Hi! I am Kaizhen Tan (Chinese name: 谭楷蓁). I am currently a master’s student in Artificial Intelligence at Carnegie Mellon University. I received my bachelor’s degree in Information Systems from Tongji University, where I built a solid foundation in programming, data analysis, and machine learning, complemented by interdisciplinary training in business and organizational systems.
My research sits at the intersection of Urban Management and Spatial Intelligence. I aim to build systems that are both spatially intelligent and socially aware, providing computational solutions to make cities more adaptive, inclusive, and human-centric.
Driven by the vision of harmonizing artificial intelligence with urban ecosystems, my research agenda is structured around four key topics.

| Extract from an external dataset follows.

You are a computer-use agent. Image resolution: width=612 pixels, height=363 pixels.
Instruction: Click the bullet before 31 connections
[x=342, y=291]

Please feel free to contact me if any of these resonate with you, I’d be happy to chat!
🤖 1. Embodied Urbanism & Collaborative Governance
Core Question: How should embodied intelligence move in cities, and how can humans govern and collaborate with them at scale?
- Robot-Friendly Urban Space: Redesign streets and building interiors for robot operations, setting standards for siting, infrastructure, protocols, and responsibility boundaries.
- Embodied Navigation: Vision-based navigation and task execution in real urban scenes, with accessibility-aware routing and ground robot and drone platforms.
- Low-Altitude Governance: Derive operable air corridors from demand signals, then validate in 3D city models under privacy, noise, crowds, and other effects.
- Emerging Urban Devices & Deployment: Study city-scale rollout of robots, low-altitude systems, wearables, and BCI-like devices, focusing on deployment bottlenecks.
- Social Acceptance & Ethics: Model how different groups perceive risks and capabilities, guiding interaction design, rollout strategy, and public communication.
🎨 2. Social Sensing & Human-Environment Interaction
Core Question: How can multimodal human-centered data translate into actionable insights for urban planning and governance?
- AI-Enhanced Geospatial Analysis: Use large-scale spatial analytics to link urban form, environment, and mobility with human behavior and public service outcomes.
- Pedestrian-Oriented Design: Analyze walking experiences and accessibility barriers, integrating disabled people’s mobility needs into urban governance decisions.
- Urban Perception & Visual Aesthetics: Quantify streetscape perception and neighborhood imagery to inform design choices and regeneration priorities.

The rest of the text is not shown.